WHAT IS REQUIRED: In the records below, print everything from the line containing "Click the Aspect column header" down to the line containing "click(70, 23)", including both of those lines, and leave the pictures out.

THE DATA:
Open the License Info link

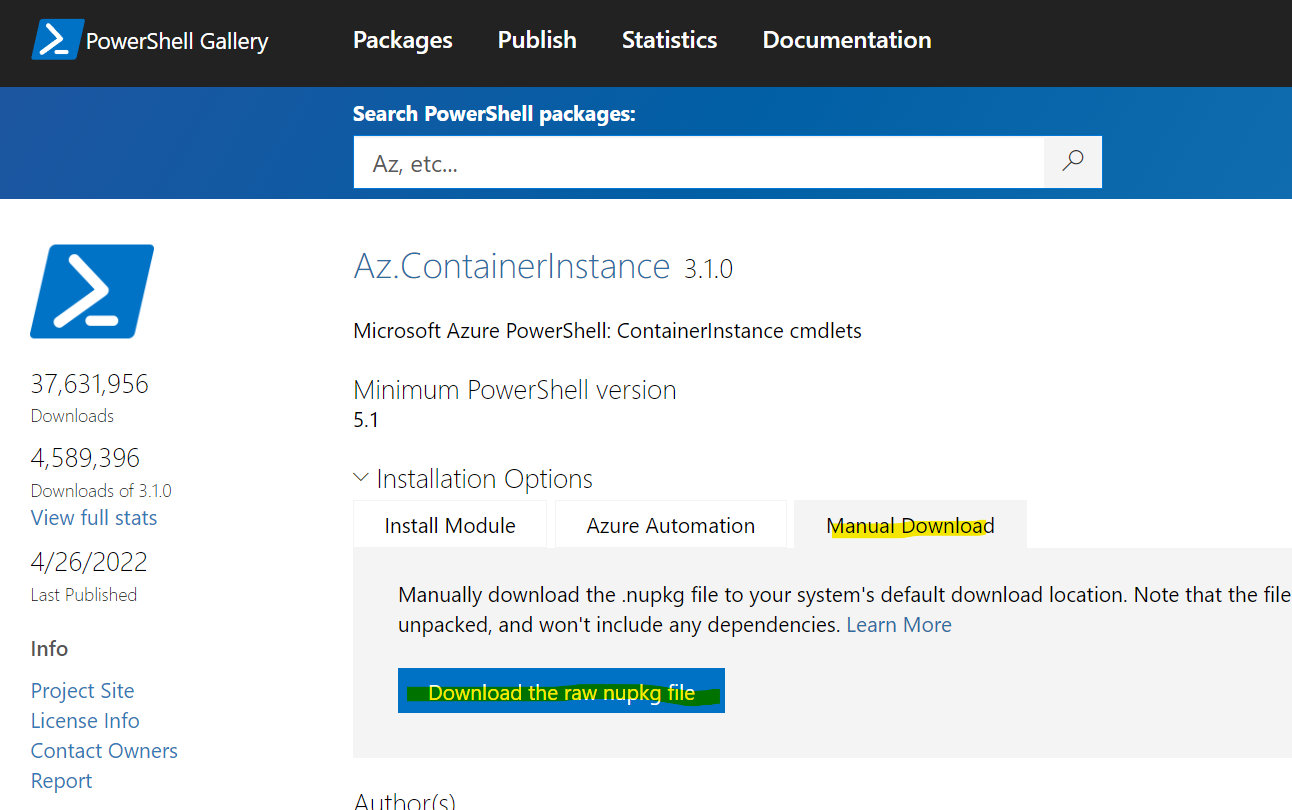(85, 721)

---

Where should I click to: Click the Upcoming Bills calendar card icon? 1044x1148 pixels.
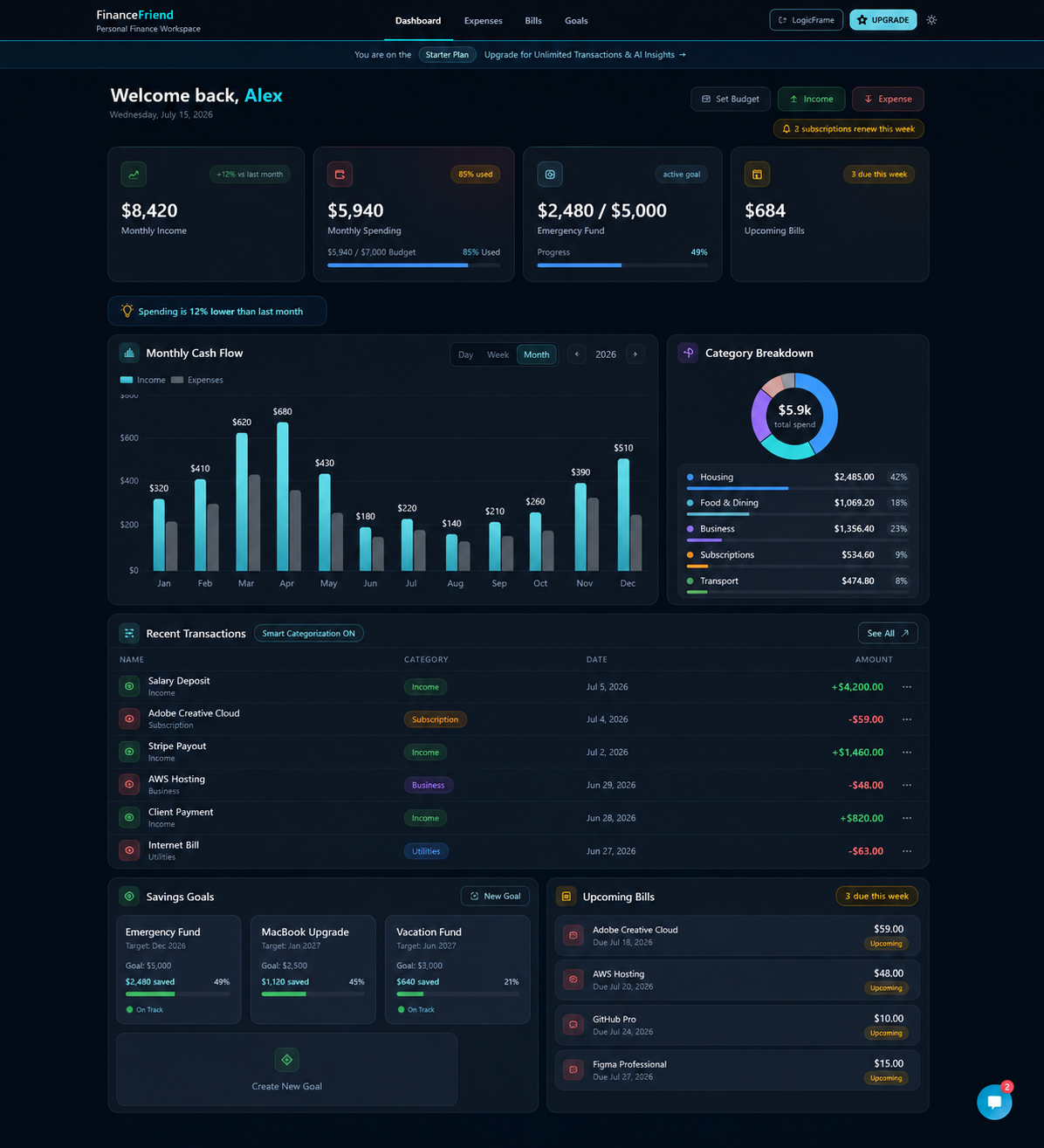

...

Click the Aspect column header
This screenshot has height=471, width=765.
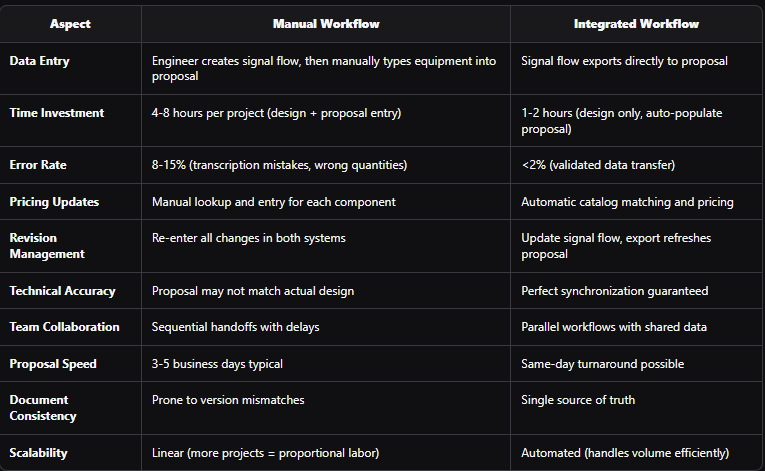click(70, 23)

SOLUTION FOR THIS TASK:
Click the Aspect column header
This screenshot has height=471, width=765.
click(70, 23)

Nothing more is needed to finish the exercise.